- What you should do -
Here are some records; return them all exactly.

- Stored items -
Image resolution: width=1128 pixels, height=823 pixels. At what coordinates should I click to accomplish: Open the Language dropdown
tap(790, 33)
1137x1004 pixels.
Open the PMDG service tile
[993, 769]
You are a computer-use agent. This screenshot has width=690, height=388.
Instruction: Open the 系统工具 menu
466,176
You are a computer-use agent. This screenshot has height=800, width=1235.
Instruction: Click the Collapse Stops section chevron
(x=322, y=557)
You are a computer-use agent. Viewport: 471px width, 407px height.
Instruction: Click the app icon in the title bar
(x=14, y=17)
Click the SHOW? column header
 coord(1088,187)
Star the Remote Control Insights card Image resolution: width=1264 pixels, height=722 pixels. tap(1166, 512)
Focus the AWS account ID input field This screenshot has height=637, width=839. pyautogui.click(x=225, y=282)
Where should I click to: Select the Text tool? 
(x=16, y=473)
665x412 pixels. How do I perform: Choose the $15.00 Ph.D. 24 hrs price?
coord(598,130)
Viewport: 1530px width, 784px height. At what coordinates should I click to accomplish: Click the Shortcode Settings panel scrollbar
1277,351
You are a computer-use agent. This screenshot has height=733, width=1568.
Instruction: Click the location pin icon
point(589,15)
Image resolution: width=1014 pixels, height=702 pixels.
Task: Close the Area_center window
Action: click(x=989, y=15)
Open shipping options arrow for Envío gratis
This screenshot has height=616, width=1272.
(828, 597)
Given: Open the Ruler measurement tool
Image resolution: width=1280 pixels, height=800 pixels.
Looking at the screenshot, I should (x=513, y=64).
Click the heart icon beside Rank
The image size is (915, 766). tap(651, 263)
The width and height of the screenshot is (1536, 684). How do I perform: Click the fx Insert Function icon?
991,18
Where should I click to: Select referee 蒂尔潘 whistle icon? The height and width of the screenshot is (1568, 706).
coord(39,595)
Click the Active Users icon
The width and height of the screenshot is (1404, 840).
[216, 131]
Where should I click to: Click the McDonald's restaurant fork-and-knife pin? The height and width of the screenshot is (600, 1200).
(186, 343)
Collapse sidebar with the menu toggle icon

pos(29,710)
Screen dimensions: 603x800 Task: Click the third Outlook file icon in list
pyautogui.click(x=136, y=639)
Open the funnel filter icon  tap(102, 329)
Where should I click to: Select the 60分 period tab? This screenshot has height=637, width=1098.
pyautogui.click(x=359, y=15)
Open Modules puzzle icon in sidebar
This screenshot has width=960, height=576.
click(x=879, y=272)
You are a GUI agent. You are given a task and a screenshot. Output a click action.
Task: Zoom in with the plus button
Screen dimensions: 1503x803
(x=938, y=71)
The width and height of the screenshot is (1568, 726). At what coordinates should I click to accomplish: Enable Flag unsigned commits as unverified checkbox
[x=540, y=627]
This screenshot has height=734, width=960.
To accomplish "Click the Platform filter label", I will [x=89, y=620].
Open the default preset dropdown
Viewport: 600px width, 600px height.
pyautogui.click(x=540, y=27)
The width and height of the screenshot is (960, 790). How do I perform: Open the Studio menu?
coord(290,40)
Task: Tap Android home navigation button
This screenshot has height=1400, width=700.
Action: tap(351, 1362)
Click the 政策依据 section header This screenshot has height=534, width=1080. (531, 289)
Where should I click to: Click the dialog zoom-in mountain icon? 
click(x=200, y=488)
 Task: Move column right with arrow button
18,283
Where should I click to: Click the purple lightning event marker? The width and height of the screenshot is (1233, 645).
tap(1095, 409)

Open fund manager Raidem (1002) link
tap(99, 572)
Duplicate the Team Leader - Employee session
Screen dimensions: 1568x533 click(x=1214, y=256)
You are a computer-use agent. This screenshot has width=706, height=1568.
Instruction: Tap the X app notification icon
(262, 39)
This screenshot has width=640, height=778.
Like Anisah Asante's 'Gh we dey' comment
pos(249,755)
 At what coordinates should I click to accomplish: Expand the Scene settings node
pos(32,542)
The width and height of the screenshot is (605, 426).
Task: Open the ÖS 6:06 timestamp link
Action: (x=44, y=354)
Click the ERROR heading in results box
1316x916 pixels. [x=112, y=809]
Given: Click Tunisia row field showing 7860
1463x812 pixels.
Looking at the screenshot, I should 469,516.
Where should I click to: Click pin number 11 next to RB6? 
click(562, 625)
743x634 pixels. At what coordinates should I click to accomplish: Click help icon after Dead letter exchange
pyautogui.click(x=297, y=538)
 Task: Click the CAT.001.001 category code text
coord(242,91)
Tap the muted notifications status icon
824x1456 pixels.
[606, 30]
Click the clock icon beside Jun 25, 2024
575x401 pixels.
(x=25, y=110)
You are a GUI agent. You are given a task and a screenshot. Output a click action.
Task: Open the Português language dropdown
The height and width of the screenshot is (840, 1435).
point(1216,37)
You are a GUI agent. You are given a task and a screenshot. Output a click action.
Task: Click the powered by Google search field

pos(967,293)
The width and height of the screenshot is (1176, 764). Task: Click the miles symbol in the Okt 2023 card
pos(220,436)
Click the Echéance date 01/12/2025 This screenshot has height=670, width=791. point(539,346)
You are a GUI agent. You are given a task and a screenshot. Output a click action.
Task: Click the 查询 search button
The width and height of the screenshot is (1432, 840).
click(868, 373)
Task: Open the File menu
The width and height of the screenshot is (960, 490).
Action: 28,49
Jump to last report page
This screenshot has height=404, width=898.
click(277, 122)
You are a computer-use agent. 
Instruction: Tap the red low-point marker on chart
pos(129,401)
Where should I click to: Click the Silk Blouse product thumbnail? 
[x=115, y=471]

- Response to this exercise -
Image resolution: width=1128 pixels, height=823 pixels. At what coordinates should I click to accomplish: Open the Language dropdown
tap(790, 33)
1137x1004 pixels.
Open the PMDG service tile
[993, 769]
You are a computer-use agent. This screenshot has width=690, height=388.
Instruction: Open the 系统工具 menu
466,176
You are a computer-use agent. This screenshot has height=800, width=1235.
Instruction: Click the Collapse Stops section chevron
(x=322, y=557)
You are a computer-use agent. Viewport: 471px width, 407px height.
Instruction: Click the app icon in the title bar
(x=14, y=17)
Click the SHOW? column header
 coord(1088,187)
Star the Remote Control Insights card Image resolution: width=1264 pixels, height=722 pixels. tap(1166, 512)
Focus the AWS account ID input field This screenshot has height=637, width=839. pyautogui.click(x=225, y=282)
Where should I click to: Select the Text tool? 
(x=16, y=473)
665x412 pixels. How do I perform: Choose the $15.00 Ph.D. 24 hrs price?
coord(598,130)
Viewport: 1530px width, 784px height. At what coordinates should I click to accomplish: Click the Shortcode Settings panel scrollbar
1277,351
You are a computer-use agent. This screenshot has height=733, width=1568.
Instruction: Click the location pin icon
point(589,15)
Image resolution: width=1014 pixels, height=702 pixels.
Task: Close the Area_center window
Action: click(x=989, y=15)
Open shipping options arrow for Envío gratis
This screenshot has height=616, width=1272.
(828, 597)
Given: Open the Ruler measurement tool
Image resolution: width=1280 pixels, height=800 pixels.
Looking at the screenshot, I should (x=513, y=64).
Click the heart icon beside Rank
The image size is (915, 766). tap(651, 263)
The width and height of the screenshot is (1536, 684). How do I perform: Click the fx Insert Function icon?
991,18
Where should I click to: Select referee 蒂尔潘 whistle icon? The height and width of the screenshot is (1568, 706).
coord(39,595)
Click the Active Users icon
The width and height of the screenshot is (1404, 840).
[216, 131]
Where should I click to: Click the McDonald's restaurant fork-and-knife pin? The height and width of the screenshot is (600, 1200).
(186, 343)
Collapse sidebar with the menu toggle icon

pos(29,710)
Screen dimensions: 603x800 Task: Click the third Outlook file icon in list
pyautogui.click(x=136, y=639)
Open the funnel filter icon  tap(102, 329)
Where should I click to: Select the 60分 period tab? This screenshot has height=637, width=1098.
pyautogui.click(x=359, y=15)
Open Modules puzzle icon in sidebar
This screenshot has width=960, height=576.
click(x=879, y=272)
You are a GUI agent. You are given a task and a screenshot. Output a click action.
Task: Zoom in with the plus button
Screen dimensions: 1503x803
(x=938, y=71)
The width and height of the screenshot is (1568, 726). At what coordinates should I click to accomplish: Enable Flag unsigned commits as unverified checkbox
[x=540, y=627]
This screenshot has height=734, width=960.
To accomplish "Click the Platform filter label", I will [x=89, y=620].
Open the default preset dropdown
Viewport: 600px width, 600px height.
pyautogui.click(x=540, y=27)
The width and height of the screenshot is (960, 790). How do I perform: Open the Studio menu?
coord(290,40)
Task: Tap Android home navigation button
This screenshot has height=1400, width=700.
Action: tap(351, 1362)
Click the 政策依据 section header This screenshot has height=534, width=1080. (531, 289)
Where should I click to: Click the dialog zoom-in mountain icon? 
click(x=200, y=488)
 Task: Move column right with arrow button
18,283
Where should I click to: Click the purple lightning event marker? The width and height of the screenshot is (1233, 645).
tap(1095, 409)

Open fund manager Raidem (1002) link
tap(99, 572)
Duplicate the Team Leader - Employee session
Screen dimensions: 1568x533 click(x=1214, y=256)
You are a computer-use agent. This screenshot has width=706, height=1568.
Instruction: Tap the X app notification icon
(262, 39)
This screenshot has width=640, height=778.
Like Anisah Asante's 'Gh we dey' comment
pos(249,755)
 At what coordinates should I click to accomplish: Expand the Scene settings node
pos(32,542)
The width and height of the screenshot is (605, 426).
Task: Open the ÖS 6:06 timestamp link
Action: (x=44, y=354)
Click the ERROR heading in results box
1316x916 pixels. [x=112, y=809]
Given: Click Tunisia row field showing 7860
1463x812 pixels.
Looking at the screenshot, I should 469,516.
Where should I click to: Click pin number 11 next to RB6? 
click(562, 625)
743x634 pixels. At what coordinates should I click to accomplish: Click help icon after Dead letter exchange
pyautogui.click(x=297, y=538)
 Task: Click the CAT.001.001 category code text
coord(242,91)
Tap the muted notifications status icon
824x1456 pixels.
[606, 30]
Click the clock icon beside Jun 25, 2024
575x401 pixels.
(x=25, y=110)
You are a GUI agent. You are given a task and a screenshot. Output a click action.
Task: Open the Português language dropdown
The height and width of the screenshot is (840, 1435).
point(1216,37)
You are a GUI agent. You are given a task and a screenshot. Output a click action.
Task: Click the powered by Google search field

pos(967,293)
The width and height of the screenshot is (1176, 764). Task: Click the miles symbol in the Okt 2023 card
pos(220,436)
Click the Echéance date 01/12/2025 This screenshot has height=670, width=791. point(539,346)
You are a GUI agent. You are given a task and a screenshot. Output a click action.
Task: Click the 查询 search button
The width and height of the screenshot is (1432, 840).
click(868, 373)
Task: Open the File menu
The width and height of the screenshot is (960, 490).
Action: 28,49
Jump to last report page
This screenshot has height=404, width=898.
click(277, 122)
You are a computer-use agent. 
Instruction: Tap the red low-point marker on chart
pos(129,401)
Where should I click to: Click the Silk Blouse product thumbnail? 
[x=115, y=471]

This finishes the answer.